[WHAT IS EXPECTED] Reproduce each of the rows below word for word, line by line.
= = = =
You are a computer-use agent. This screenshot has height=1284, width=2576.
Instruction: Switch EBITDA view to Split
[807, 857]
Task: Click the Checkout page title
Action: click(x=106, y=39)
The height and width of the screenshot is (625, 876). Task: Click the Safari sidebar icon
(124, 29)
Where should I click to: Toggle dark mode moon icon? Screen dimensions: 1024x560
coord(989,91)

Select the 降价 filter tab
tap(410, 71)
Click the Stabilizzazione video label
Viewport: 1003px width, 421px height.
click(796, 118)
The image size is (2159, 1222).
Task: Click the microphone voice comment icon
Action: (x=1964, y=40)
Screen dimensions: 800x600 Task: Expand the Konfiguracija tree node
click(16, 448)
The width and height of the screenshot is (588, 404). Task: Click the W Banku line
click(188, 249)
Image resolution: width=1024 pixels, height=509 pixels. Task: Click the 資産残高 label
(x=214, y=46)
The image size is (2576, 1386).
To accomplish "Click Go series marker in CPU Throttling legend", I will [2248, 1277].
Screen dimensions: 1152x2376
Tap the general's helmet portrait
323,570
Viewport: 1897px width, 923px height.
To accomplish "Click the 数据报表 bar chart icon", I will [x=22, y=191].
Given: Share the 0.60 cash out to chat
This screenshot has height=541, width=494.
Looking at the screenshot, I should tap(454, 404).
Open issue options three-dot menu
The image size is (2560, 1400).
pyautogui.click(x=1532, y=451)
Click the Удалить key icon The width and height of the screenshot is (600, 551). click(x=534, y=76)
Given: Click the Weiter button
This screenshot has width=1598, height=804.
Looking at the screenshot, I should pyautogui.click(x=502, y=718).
= = = =
[SOLUTION]
You are a computer-use agent. This screenshot has height=1284, width=2576.
Instruction: Switch EBITDA view to Split
[807, 857]
Task: Click the Checkout page title
Action: click(x=106, y=39)
The height and width of the screenshot is (625, 876). Task: Click the Safari sidebar icon
(124, 29)
Where should I click to: Toggle dark mode moon icon? Screen dimensions: 1024x560
coord(989,91)

Select the 降价 filter tab
tap(410, 71)
Click the Stabilizzazione video label
Viewport: 1003px width, 421px height.
click(796, 118)
The image size is (2159, 1222).
Task: Click the microphone voice comment icon
Action: (x=1964, y=40)
Screen dimensions: 800x600 Task: Expand the Konfiguracija tree node
click(16, 448)
The width and height of the screenshot is (588, 404). Task: Click the W Banku line
click(188, 249)
Image resolution: width=1024 pixels, height=509 pixels. Task: Click the 資産残高 label
(x=214, y=46)
The image size is (2576, 1386).
To accomplish "Click Go series marker in CPU Throttling legend", I will [2248, 1277].
Screen dimensions: 1152x2376
Tap the general's helmet portrait
323,570
Viewport: 1897px width, 923px height.
To accomplish "Click the 数据报表 bar chart icon", I will [x=22, y=191].
Given: Share the 0.60 cash out to chat
This screenshot has height=541, width=494.
Looking at the screenshot, I should tap(454, 404).
Open issue options three-dot menu
The image size is (2560, 1400).
pyautogui.click(x=1532, y=451)
Click the Удалить key icon The width and height of the screenshot is (600, 551). click(x=534, y=76)
Given: Click the Weiter button
This screenshot has width=1598, height=804.
Looking at the screenshot, I should pyautogui.click(x=502, y=718).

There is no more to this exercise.